I keep them in my peripheral vision as I turn most of my attention to Seth. "So, do you really believe that this is your destiny?"
"Yeah. I do as of last night. If you'd asked me before that, I would've said no. I figured it had to be something somebody told me when I was really young, where I only remembered the story and not who told it to me. But then Harriett showed up with a scroll that said exactly what I've believed in my heart all this time, and as soon as I saw it I was like, it's all true."
"So there's no part of you that's saying, hey, a giant Cyclops terrorizing a small town is probably bullshit?"
"Look, I want to believe. I'm not going to try to deny that. And I could be like one of those Bigfoot hunters who want to find Bigfoot so bad that they think their blurry picture of a tree stump is Bigfoot crouching down picking something out of his toenail.
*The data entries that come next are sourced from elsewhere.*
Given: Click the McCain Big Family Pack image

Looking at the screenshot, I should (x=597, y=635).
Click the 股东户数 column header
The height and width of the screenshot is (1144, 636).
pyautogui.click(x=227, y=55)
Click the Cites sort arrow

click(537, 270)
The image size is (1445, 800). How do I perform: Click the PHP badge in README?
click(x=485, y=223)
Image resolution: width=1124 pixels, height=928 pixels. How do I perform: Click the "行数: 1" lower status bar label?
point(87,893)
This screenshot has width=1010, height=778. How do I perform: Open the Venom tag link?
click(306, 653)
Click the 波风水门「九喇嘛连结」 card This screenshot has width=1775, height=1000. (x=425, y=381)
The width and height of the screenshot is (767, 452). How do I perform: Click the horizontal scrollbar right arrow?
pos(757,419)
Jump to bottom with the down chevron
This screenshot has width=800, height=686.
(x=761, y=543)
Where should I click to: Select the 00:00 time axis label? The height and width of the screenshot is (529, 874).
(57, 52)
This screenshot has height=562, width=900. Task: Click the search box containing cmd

That might be me. I admit it. But Harriett believes, I believe...so why shouldn't I go?"
"I'm not trying to talk you out of it. I just want to make sure that you are truly sincere. I don't want to find out that you were thinking, 'Hey, I'll pretend I believe the deranged lady, and that'll give me a reason to get out of a bad relationship.'"
Seth laughs. "I promise you, I wasn't trying to get away from Liz. She's awesome. We get along great. The sex is rare but it's awesome. If she'd accepted my marriage proposal, I would've asked you to take us straight to Vegas after we kill the Cyclops."